## What you will do
Copy out, unchanged, the entries below from the "Task: Open the chat messages icon" line to the final line. Omit pictures.

----- Data for this exercise -----

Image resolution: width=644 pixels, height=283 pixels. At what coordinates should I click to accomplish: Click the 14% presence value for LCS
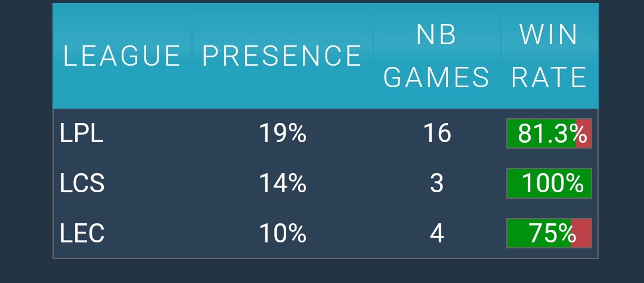pyautogui.click(x=282, y=183)
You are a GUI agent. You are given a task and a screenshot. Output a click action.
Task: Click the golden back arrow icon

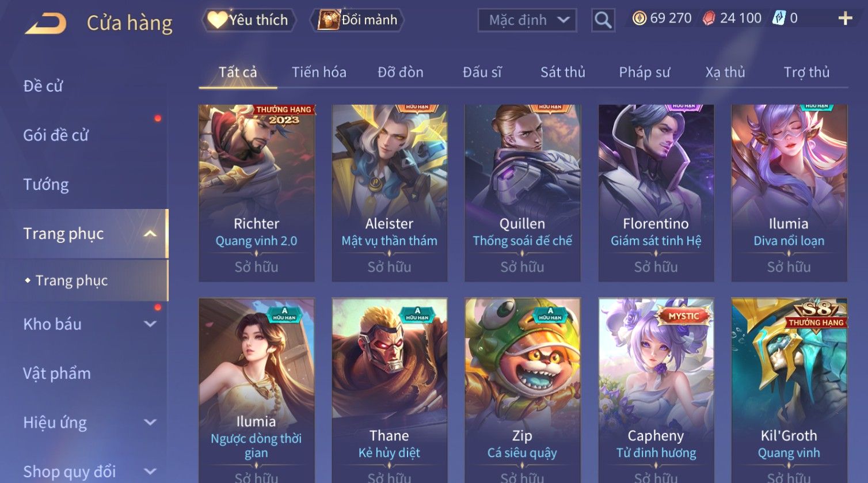coord(45,24)

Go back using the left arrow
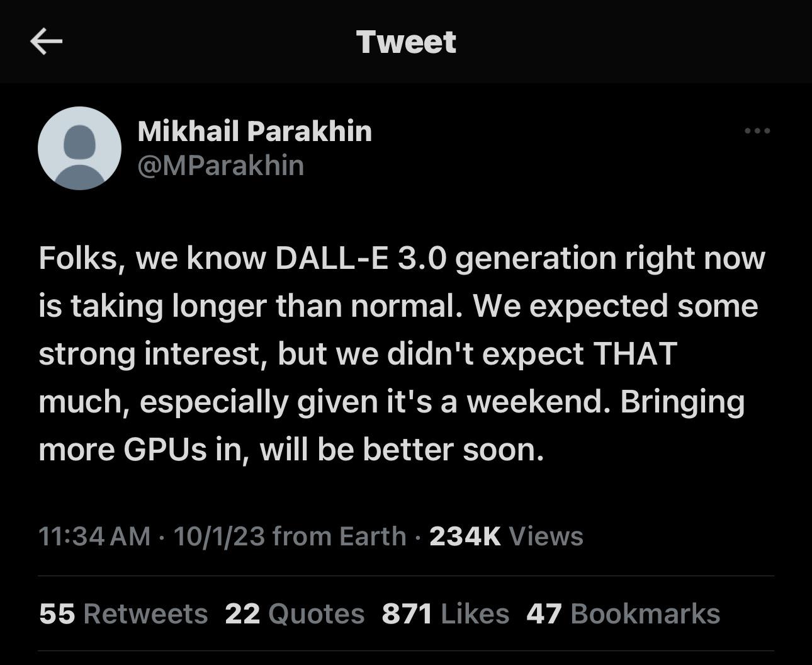46,42
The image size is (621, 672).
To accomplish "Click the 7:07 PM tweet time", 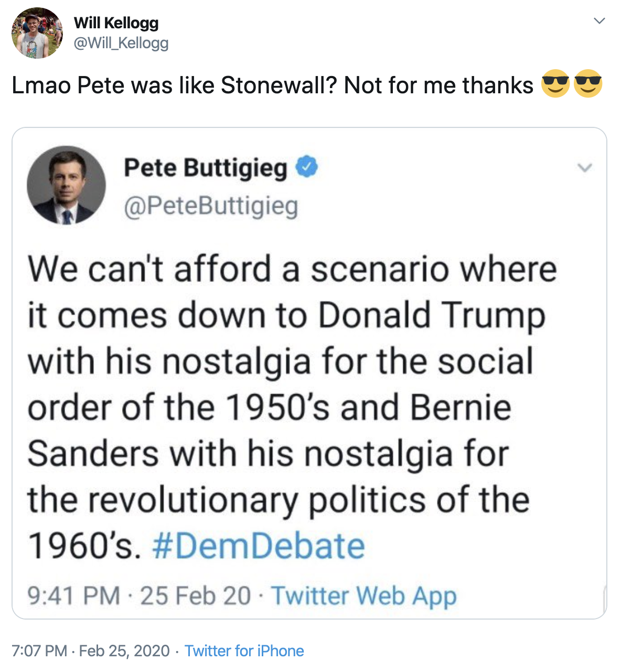I will pos(39,651).
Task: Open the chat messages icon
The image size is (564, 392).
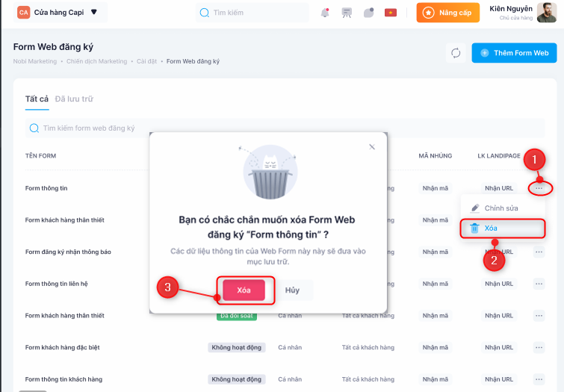Action: point(368,13)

-----

## Exercise answer
Task: Open the chat messages icon
The image size is (564, 392).
Action: point(368,13)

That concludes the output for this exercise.